Volume 5 Number 6

The existence of private security companies such as Executive Outcomes (Pty) Ltd has elicited a great deal of criticism based on their involvement as military trainers and supervisors in unstable African countries. But EO is only one of several companies providing security assistance and advice. In fact, there is a range of companies involved in providing a wide variety of services in Africa, ranging from the well-known South African company Grey Security, to the US based Military Professional Resources Inc. (MPRI), to the British Defence Systems Ltd. (DSL), the Gurkha Support Group (GSG) and the French company Crofras. Within this family, EO has gained a unique reputation for three closely related reasons.
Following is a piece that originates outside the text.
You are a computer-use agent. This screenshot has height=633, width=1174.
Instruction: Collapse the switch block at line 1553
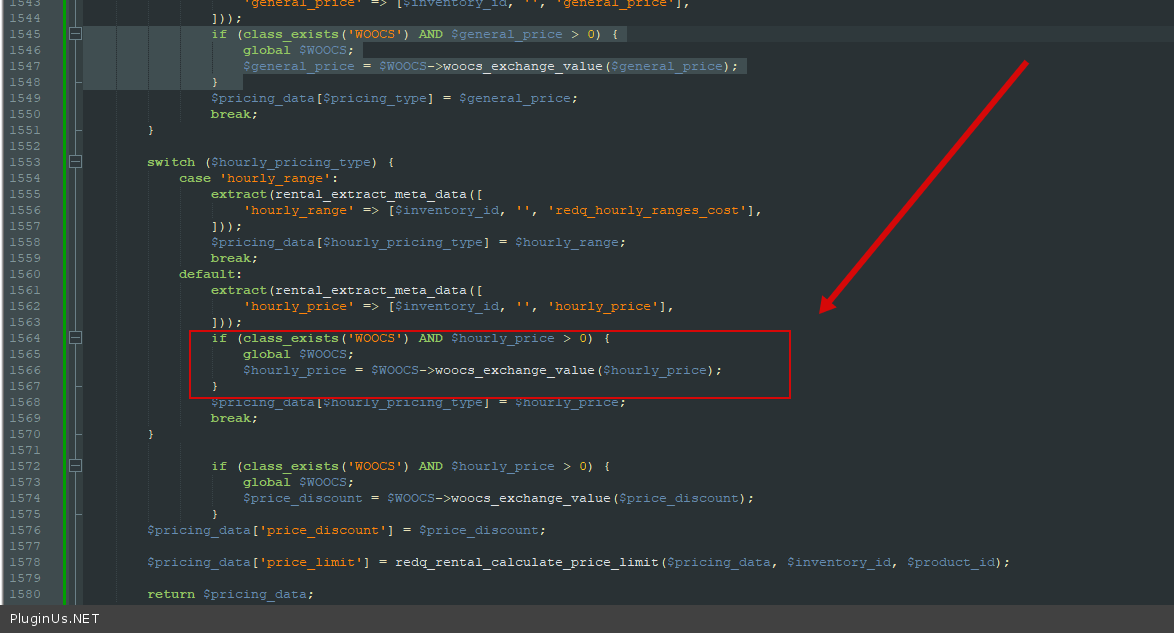click(75, 162)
The first is its alleged role of providing not only advice, but also training, logistic support and even becoming involved in combat. It has stigmatised the company as one composed of mercenaries. Africa has a long-standing abhorrence of such organisations, as a result of the reputations of people such as Bob Denard and Mike Hoare (famous for their involvement in the Congo, the Comores and Seychelles). Secondly, commentators often accuse EO members personally enrich themselves through their contracts and thereby profit from instability by gaining concessions for lucrative business contracts. The third criticism comes from those who see EO members as incurable racists, originating from the military special forces and former members of the police of the apartheid government, ostracised in their own country and intent on pursuing their notorious occupations elsewhere.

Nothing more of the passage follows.